Martes 23 de Diciembre 2025
Desde este martes, Corea del Sur comenzó a implementar de manera experimental un sistema de reconocimiento facial obligatorio para quienes deseen adquirir una nueva línea de telefonía móvil. La medida forma parte de una estrategia gubernamental para combatir el aumento de estafas telefónicas en el país.
La normativa establece que los solicitantes deberán verificar su identidad mediante PASS, una aplicación de autenticación facial que compara el rostro del usuario en tiempo real con la fotografía de su documento de identidad. Esta verificación será exigida por las principales operadoras del país —SK Telecom, KT y LG U+— así como por las compañías móviles virtuales. Aunque el programa inicia ahora como prueba piloto, su aplicación oficial está prevista para marzo de 2026.
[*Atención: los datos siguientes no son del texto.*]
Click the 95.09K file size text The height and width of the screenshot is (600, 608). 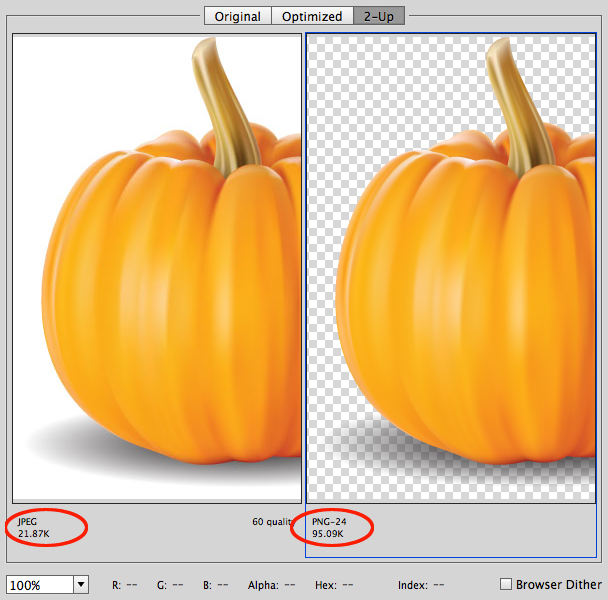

Preocupación por la seguridad de la información
El anuncio ha generado inquietud entre la población, especialmente por los antecedentes recientes de filtraciones masivas de datos. En abril, un ataque informático comprometió la información de más de 23 millones de clientes de SK Telecom, mientras que Coupang, el mayor comercio electrónico surcoreano, confirmó en noviembre pasado la exposición de datos de 33,7 millones de usuarios tras un ciberataque.
Ante estos temores, el Gobierno aseguró que el sistema no almacena datos biométricos ni información personal, limitándose únicamente a validar la coincidencia entre el rostro del usuario y la imagen registrada en su documento oficial.
Las autoridades consideran que esta medida ayudará a frenar la creación de líneas telefónicas con identidades falsas o robadas, una práctica común en delitos de phishing. Según cifras oficiales citadas por la agencia Yonhap, este tipo de estafas ha provocado pérdidas superiores a 1,13 billones de wones (alrededor de 650 millones de euros) en el último año.